My theme for 2019 was rooted. It was a response to my 2018 theme, grow. After growing in different directions (and manically spending 208/365 days traveling), I needed to feel more stable, like a tree birthing thicker, deeper roots. I focused on fewer projects, traveled less (168/365!), and became more discerning about what to say yes to. I still took on different roles and projects because I’m a pathological multi-tasker who thrives under simultaneity (wuw), but each “yes” was intentional and strategic.


In so many moments, I caught myself being physically present but mentally elsewhere. I’d attend an event but have my laptop open in front of me so I could reply to emails. I’d workout at home but send Whatsapp messages in between sets, slowing down my hard-earned high heart rate. My mind’s real estate would constantly be occupied by my towering to-do list, puns popping up, and big questions like, “Can I still eat the sourdough bread that’s been in the freezer for four months?” 

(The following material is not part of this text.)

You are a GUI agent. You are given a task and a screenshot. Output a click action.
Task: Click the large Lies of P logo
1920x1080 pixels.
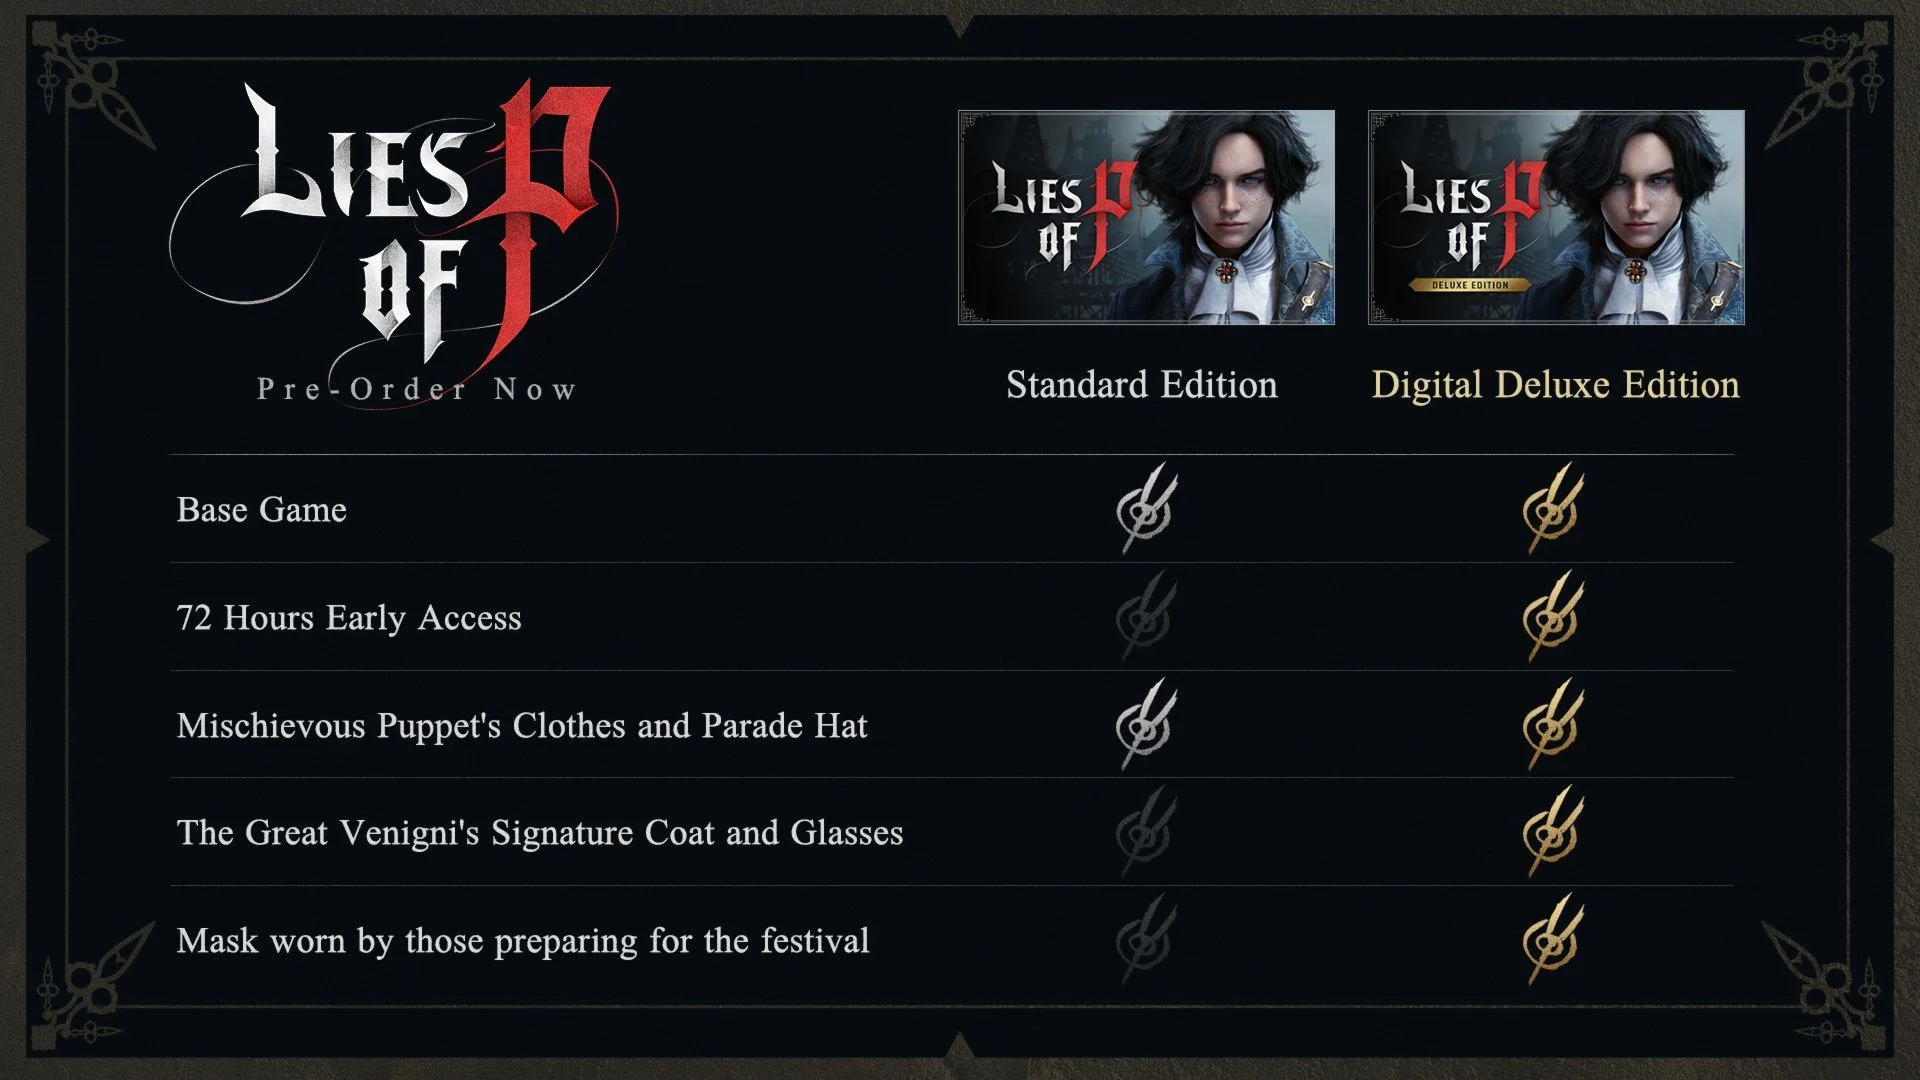tap(400, 225)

I usually take a lot of pride in my memory, my ability to recall details and observations. For a lot of last year, my memories had gaps — and it wasn’t alcohol, I promise. I can recall the shape of events, but not their colors and patterns. My goal for 2020, I declared, would be to fully commit to what I’m doing, whether it be conversations, tasks, or moments. I would be present.


So that became my first nominee for the 2020 theme: present. It didn’t feel pitch perfect, but it was workable. I could stretch it for another wordplay, to mean that the present is a gift. (Ang cliché, ugh.)


One afternoon, Chely and I were exchanging voice notes and she said, “Maganda din yung ‘Be here.’ Eh di present nga. Maganda din yung here. Here, there, and everywhere,” she continued. “Here, not there, not everywhere. Chereret!”

“HERE. MAGANDA.” I replied. “Gusto ko yung here. Parang, taking up space and being present.”

“Oo, maganda din yan. Owning my space,” she affirmed.

“Staking a claim,” I texted.

“DITO AKO PAK U. Bakit naging ghetto?! HERE NA ME ADJUST NA U.”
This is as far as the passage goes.